The English youth didn't finish the rest. He didn't for the plain reason that an invisible express train seemed to come roaring out of nowhere and crash into the right wing. The flying boat heeled over drunkenly to that side, shivered and shook from stem to stern, and then tried to drop by the nose and plunge madly seaward. Dave's face paled and the cords of his neck stood out like taut steel cables as he battled with the controls, and by sheer strength fought the flying boat up onto even keel.
"And that's the starter!" he panted. "Just a puff of air compared to what's coming. But I'm going straight in to the middle and then down as low as we dare. We may find a hole underneath that will give us enough visibility. When we find it, keep your eyes open. Don't close them for a second. And keep working that radio for all it's worth. Try every darn code in the book, including the emergency one. The instant you get a definite contact let me know."
"I'll let you know, never fear!" Freddy Farmer bellowed as a sudden roaring sound closed in from all sides to make the thunder of the engines little more than a murmur. "I'll let you know ... but it may be in the next world!"
Dave hardly heard the last, and he didn't bother to make any comment. He had no strength to waste trying to yell above the world of sound into which they had plunged. Every ounce of strength was needed to hold the controls firm, and keep the crazy crisscross tornado of wind from spinning the huge Catalina up on wingtip as though it were bit of torn paper in the air. The sun was now gone, swallowed up behind them, and the flying boat was rocking, and bucking, and pitching through a swirling world of slate grey and eerie shades of purple. Every so often the roaring of the wind would die away as though by magic. There would be only the powerful roar of their sturdy engines. And the craft would tear forward without so much as a tremor in either wingtip.
And then just as suddenly a coal black mass of cloud would zoom up straight in front of the nose of the hull, and the fury of the weather gods would crash in on them with terrifying force. A wall of slashing rain would fall down upon them, and it would be impossible to see an inch ahead or in any direction. The nose of the hull, where the forward gunner ordinarily sat, would disappear from their view completely. Tossed and heaved this way and that, they would hurtle onward completely blind.
A hundred times the flying boat would give a sharp lurch and Dave's heart would stop cold in fear that something had given way, and that the Catalina was breaking up in midair. Or a hundred times the engine instrument needles would go on a crazy rampage about the dials, and either the starboard or port engine would cough and sputter for a second or two that was a whole lifetime to Dave Dawson's jangling nerves. But always, no matter what, the Catalina kept on valiantly fighting its way toward the center of the storm.
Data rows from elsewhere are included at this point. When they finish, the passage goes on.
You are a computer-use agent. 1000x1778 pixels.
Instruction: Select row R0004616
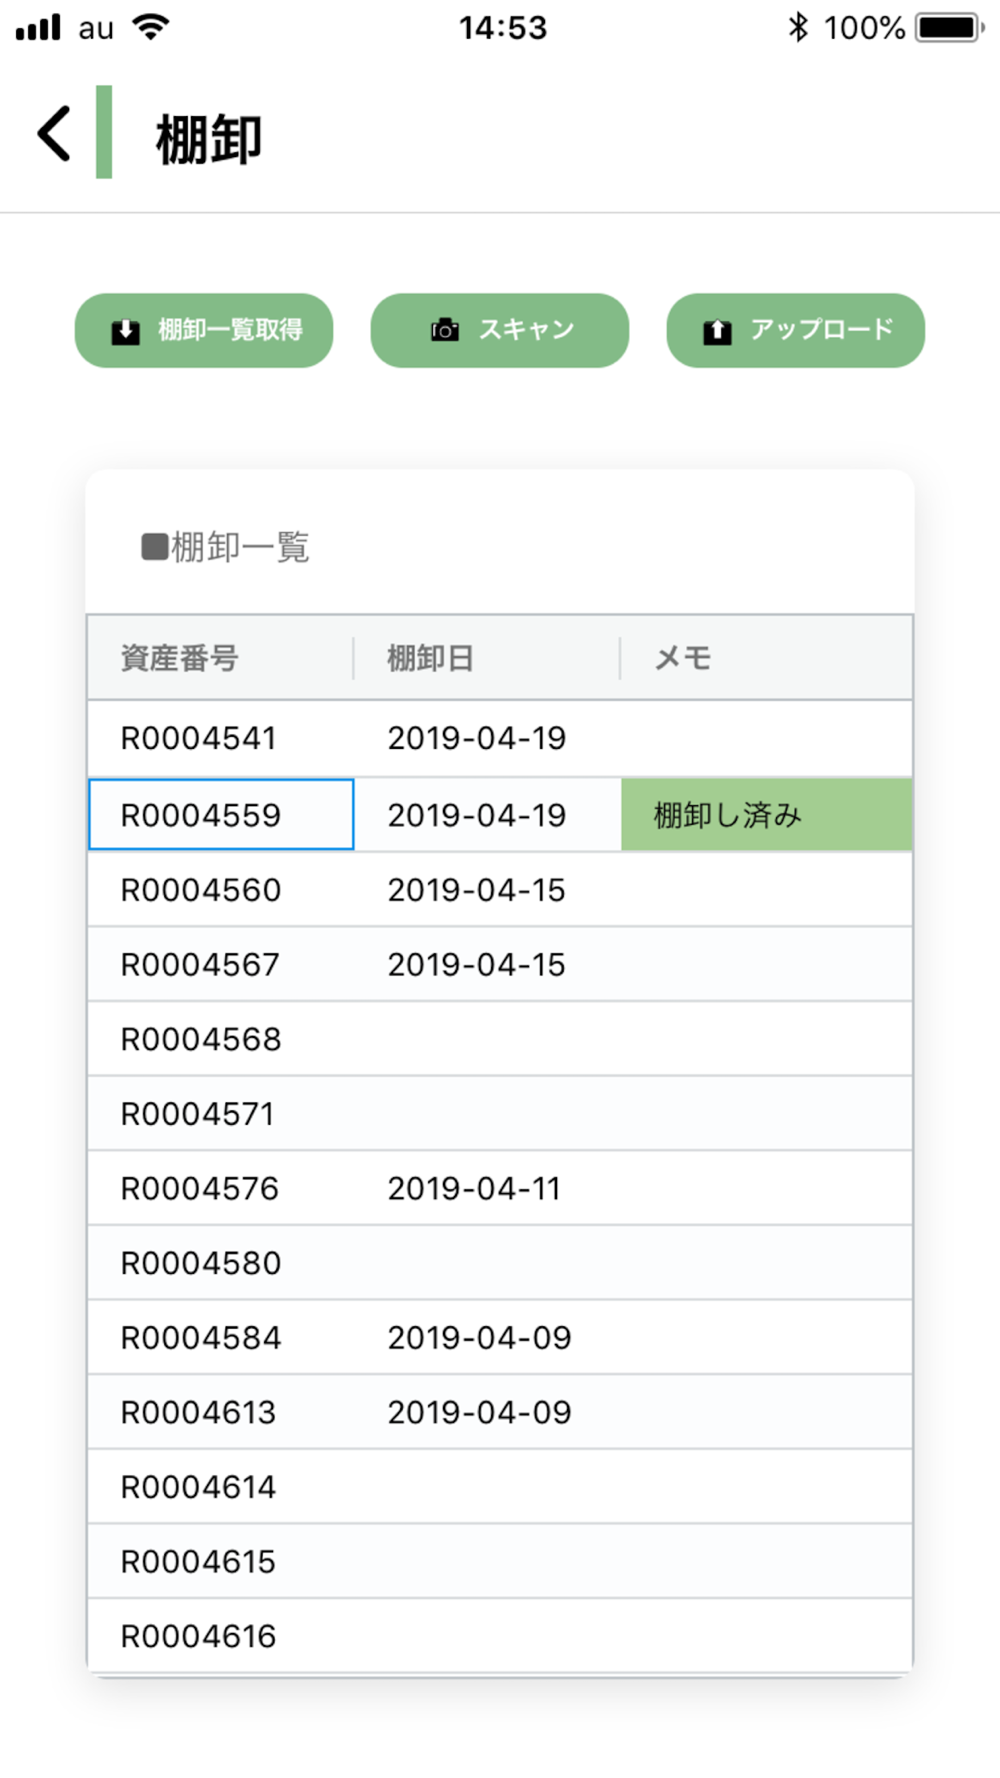point(500,1636)
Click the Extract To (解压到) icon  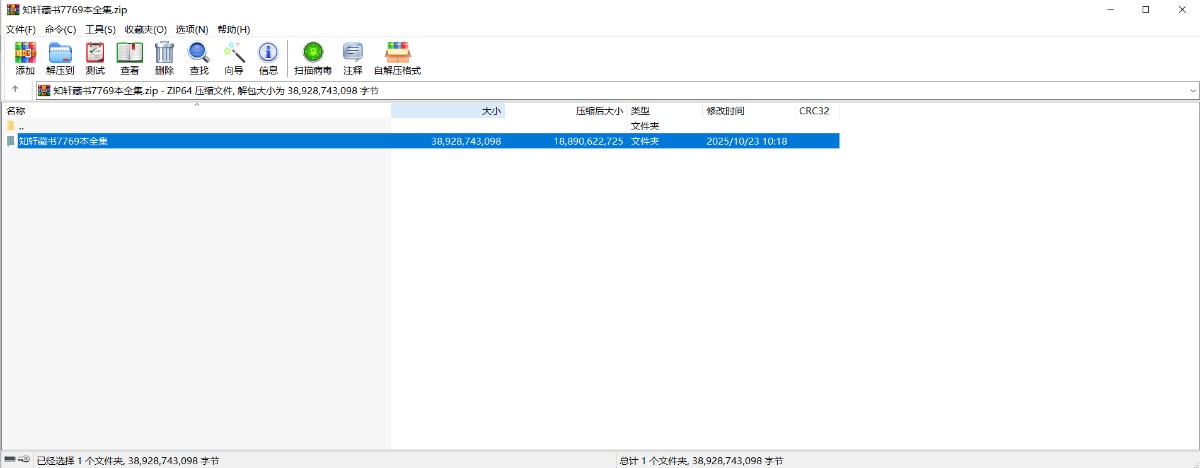60,58
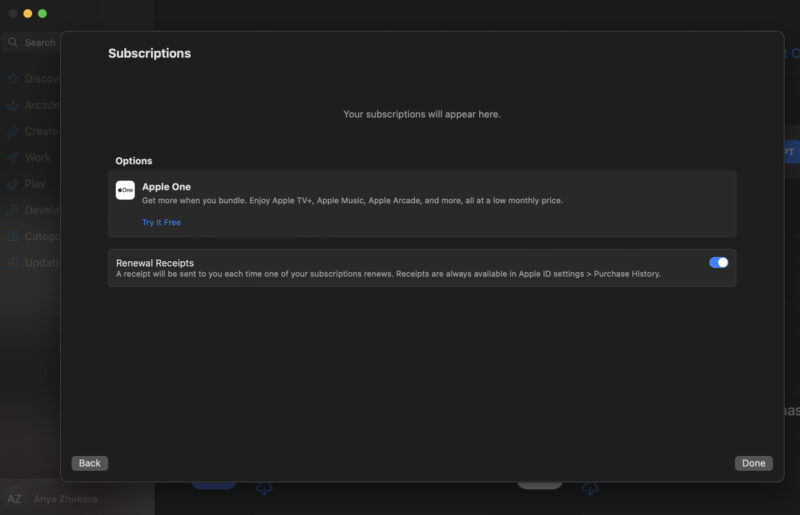Click the Try It Free link
Viewport: 800px width, 515px height.
[161, 222]
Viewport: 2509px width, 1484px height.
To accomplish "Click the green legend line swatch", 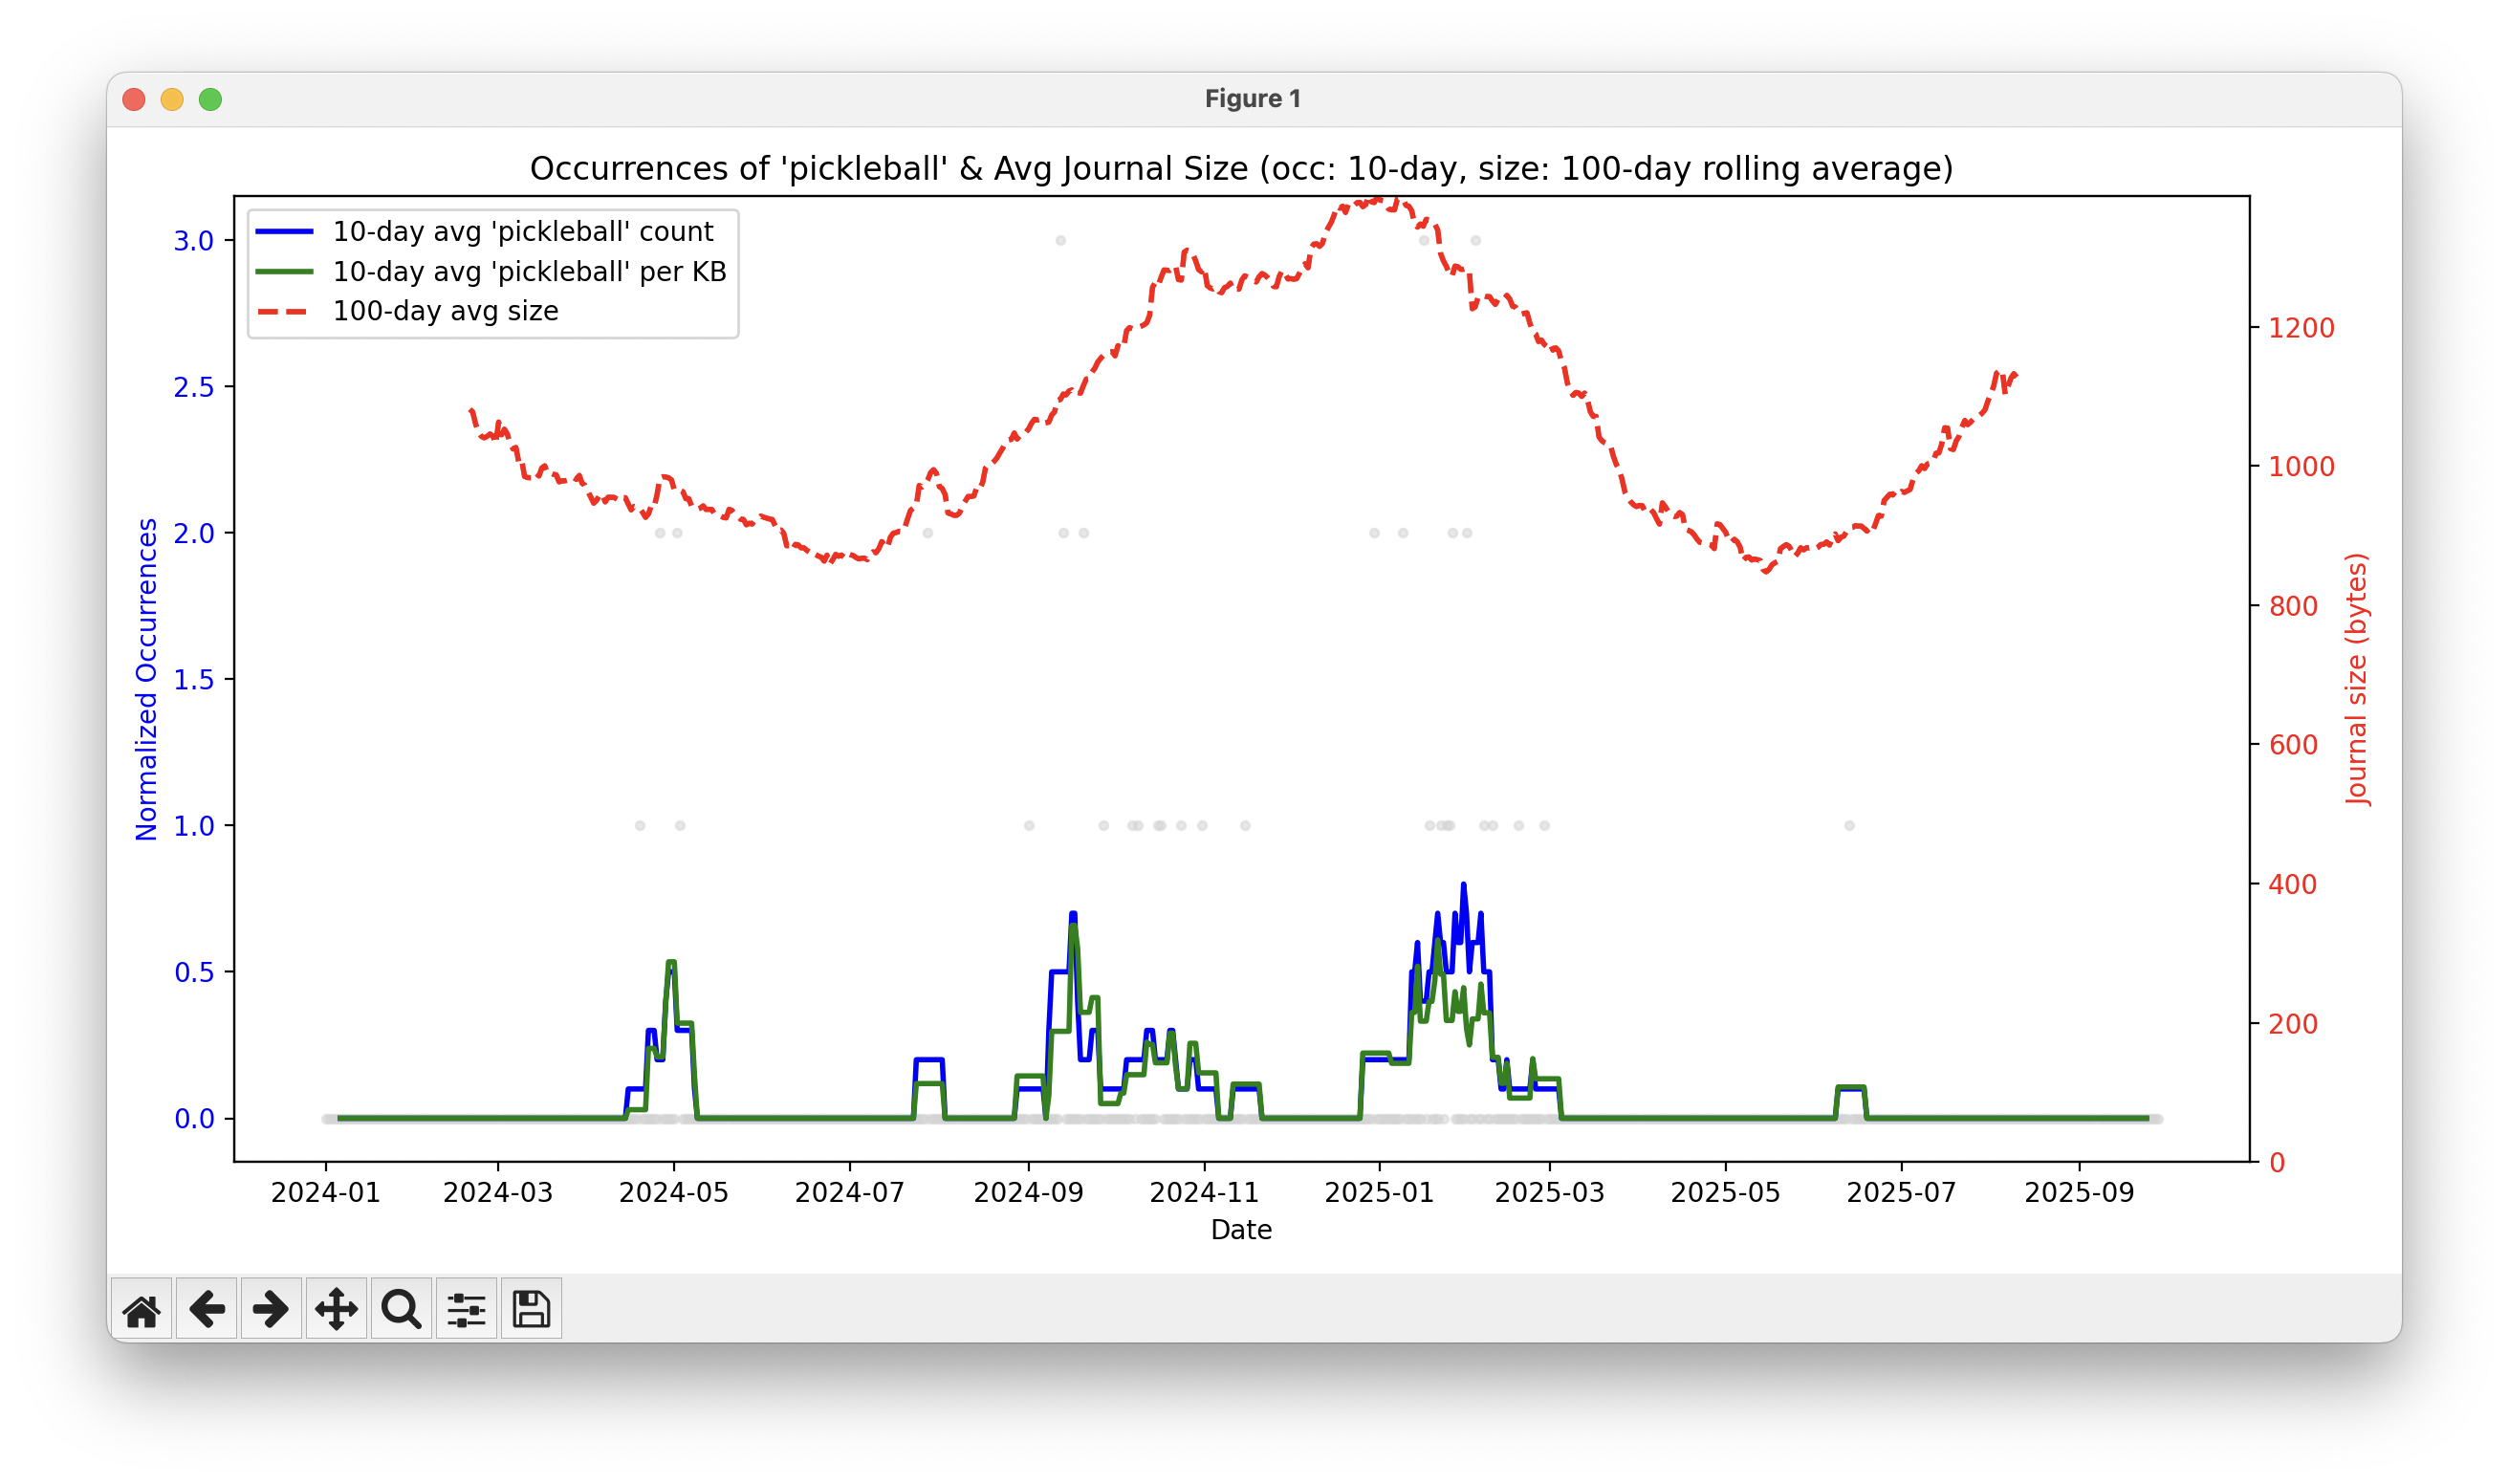I will coord(285,272).
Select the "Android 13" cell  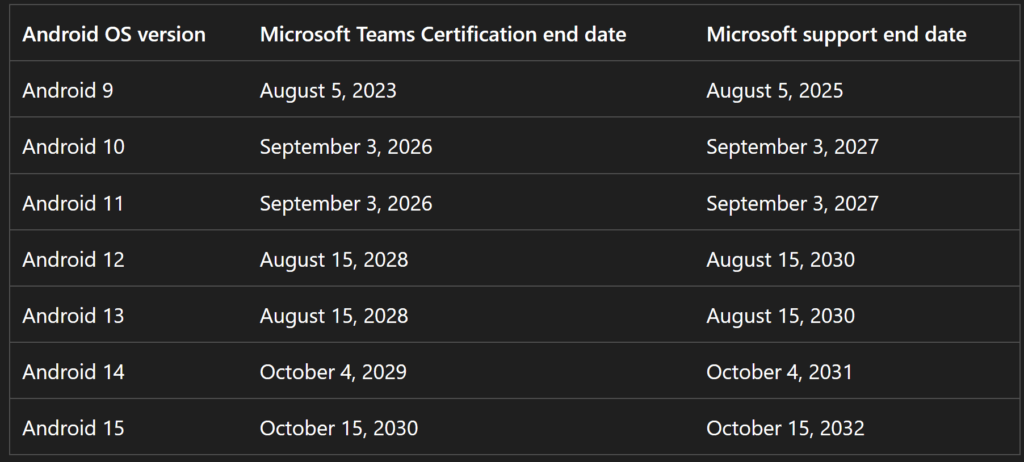click(74, 316)
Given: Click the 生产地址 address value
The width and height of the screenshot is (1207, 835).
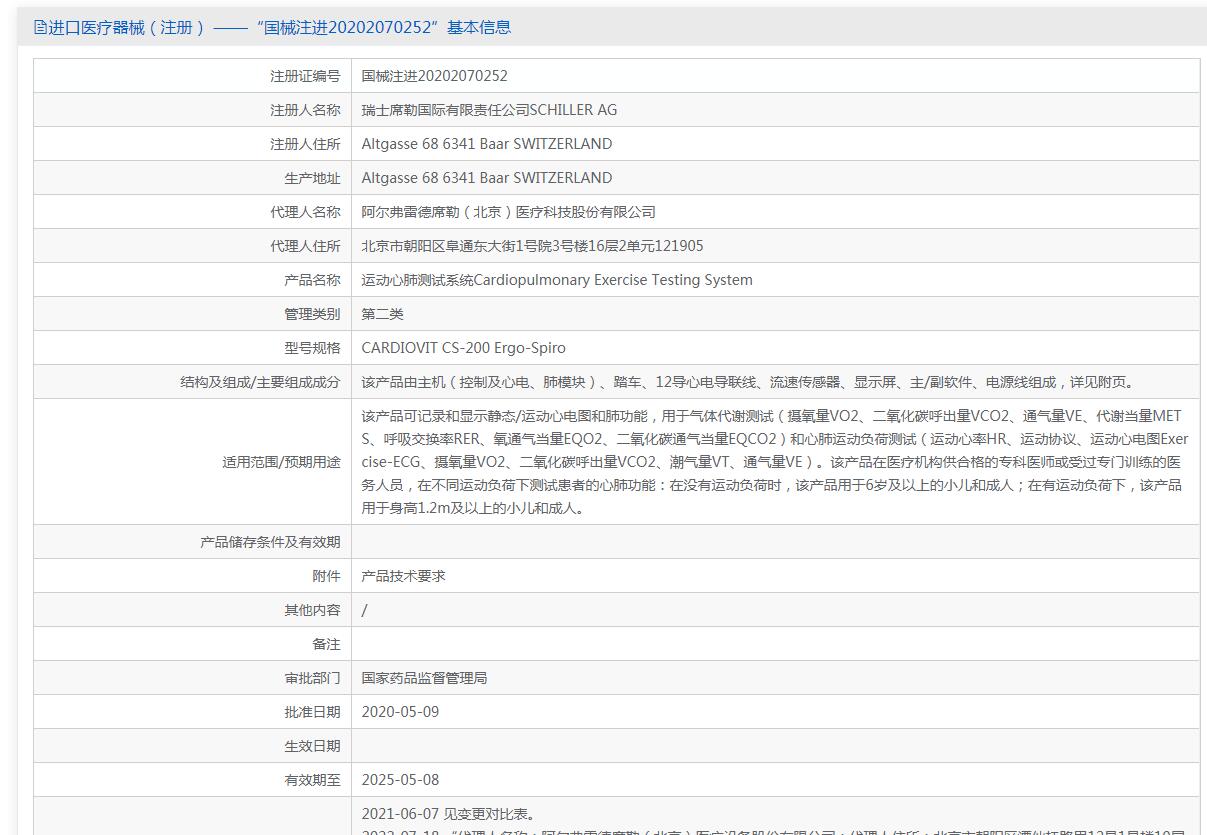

Finally a sudden calm and a flood of grey light told Dave that they had hit the center. He winked sweat from his eyes, sweat that had streamed down off his forehead, and took a look below. He saw an expanse of thin fleecy cloud that was traveling in a slow circle as the result of the whirling movement at the core of the storm. He shot a quick hopeful glance at Freddy, but the English youth had phones clamped to his ears and was working frantically at the radio. His face was grim and set, but there was a dull, defeated look in his eyes.
Dave turned front, throttled the engines slightly and nosed the flying boat down toward the layer of fleecy cloud. He could see gobs of black cloud underneath, but the stuff was not solid, and hope zoomed high in his breast. There were bound to be holes in the stuff. Holes through which he could look down into the calm area under the center of the storm. There, if any place, would be the raider. Stealing along in the calm center while the real fury of the storm protected her on all sides.
Would she be there? Would she be heading in the right direction? For a brief moment Dave was filled with the crazy desire to pull up out of his dive and ride on through the other side of the storm without so much as taking a single look for the raider. Crazy, insane? Sure! But if he did go on down, and the raider was nowhere to be seen, the bitter defeat might be more than his already singing nerves could take.
"Cut it, you dope!" he grated at himself. "If she isn't there, then she isn't there. What are you, anyway? A low down dirty quitter? No nerve to stick your chin out, and take it? Get down there, Dawson, and get down darn fast!"